--- START EXTRACT PROVIDED ---
Millions of people become Christians every year around the world. Some are baptized babies, others are young adults joining the church of their choice—and still others are adult converts reached by missionaries. Of course, many “believers” are never baptized. Most of the rest are not correctly baptized.
On Pentecost, in AD 31, the day the New Testament Church was created, the apostle Peter gave a powerful sermon to many listeners. His message was so convicting that 3,000 were baptized. Before their baptism, many asked him, “Men and brethren, what shall we do?” (Acts 2:37). Peter’s answer? “Repent, and be baptized every one of you in the name of Jesus Christ for the remission of sins, and you shall receive the gift of the Holy Spirit” (vs. 38).
This verse is God’s plain command to “be baptized”! Not only is this instruction in your Bible, but the Bible also says repentance must precede baptism or one will not receive the gift of the Holy Spirit.
Most believe there are no requirements—no conditions—to being saved. This is untrue and Acts 2:38 proves there is at least one condition that must precede baptism itself—repentance! Some who teach there are no conditions for salvation quote Romans 10:9: “That if you shall confess with your mouth the Lord Jesus, and shall believe in your heart that God has raised Him from the dead, you shall be saved.” Verse 13 appears to make it even easier: “For whosoever shall call upon the name of the Lord shall be saved.”
--- END EXTRACT PROVIDED ---
--- START GIVEN DATA ---
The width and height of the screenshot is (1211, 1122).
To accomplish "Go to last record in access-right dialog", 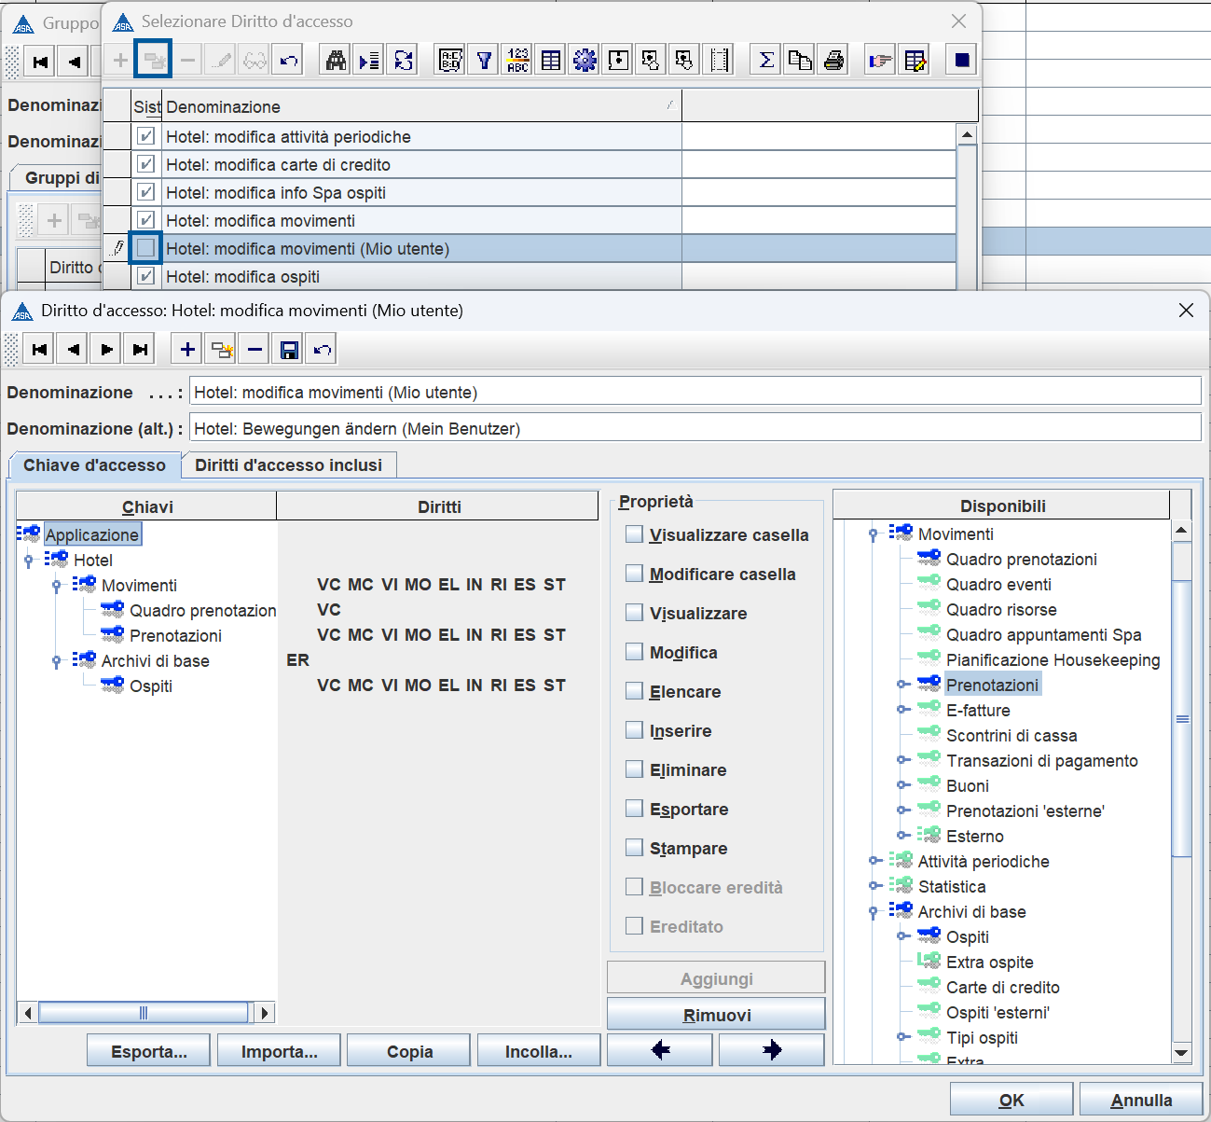I will 141,350.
--- END GIVEN DATA ---
WORK TO COMPLETE:
(1) Using the text on baptism, answer each question:
(a) In what year did Pentecost fall on the day the New Testament Church was created?
(b) How many people were baptized after Peter's sermon?
(c) Which verse do some who teach there are no conditions for salvation quote?
(2) Do these statements agree with the text on baptism? Answer yes or no for each and quote the words that decide it.
(a) Every believer is baptized.
(b) Repentance must come before baptism.
(c) Peter gave his sermon on Pentecost in AD 33.
(3) Pick up the text on baptism after its last sentence and continue it.

RESPONSES TO THE TASKS:
(1)
(a) AD 31
(b) 3,000
(c) Romans 10:9

(2)
(a) No: "Of course, many “believers” are never baptized."
(b) Yes: "the Bible also says repentance must precede baptism"
(c) No: "On Pentecost, in AD 31"

(3)
What could be simpler for would-be Christians? How often have you heard that all one must do is “believe in your heart”? But is there more to this verse than meets the eye?
Many speak of having had a “religious experience” that instantly turned them into Christians. I once lived next door to a woman who told me that she “just knew” that she was a Christian because, as she put it, “I locked Jesus and the Bible up in my heart when I was nine years old.”
So many believe this is all that is necessary for conversion to occur. Others believe, “Christ did everything on the cross for me,” or “I am saved by grace alone without conditions.” What about the millions who believe these ideas? Is this all there is to salvation? Are Romans 10, verses 9 and 13, the only verses that should concern you? Important background is required to set-up the method of proper biblical baptism.
The Bible says, “For the wages of sin is death; but the gift of God is eternal life through Jesus Christ our Lord” (Rom. 6:23), and, “[Christ] only has immortality,” (I Tim. 6:16) as well as, “For all have sinned, and come short of the glory of God” (Rom. 3:23). These three verses prove that no human beings have immortal life inherent within them. God told Adam, “…dust you are, and unto dust shall you return” (Gen. 3:19). Human beings are made of simple dirt—earth—and nothing more. This is what they will return to after death.
Notice this: “And this is the record, that God has given to us eternal life, and this life is in His Son. He that has the Son has life; and he that has not the Son of God has not life” (I John 5:11-12).
Unless human beings have a Savior—One who pays the penalty for their sins—they are headed for death, not immortality! The good news is God—and only God—does hold the power to grant the “gift” of eternal life (John 5:26). Make no mistake! It cannot be earned—it is a free gift. But it is a gift given with conditions—to those who qualify!
Most Christians believe they are “saved by the blood of Christ.” This is not true. The Bible says we are “saved by His life” (Rom. 5:10), while we are “reconciled to God” and “justified by His [Christ’s] blood” (5:9). Also see I Corinthians 15:17-18. This is vital to understand and requires some explanation.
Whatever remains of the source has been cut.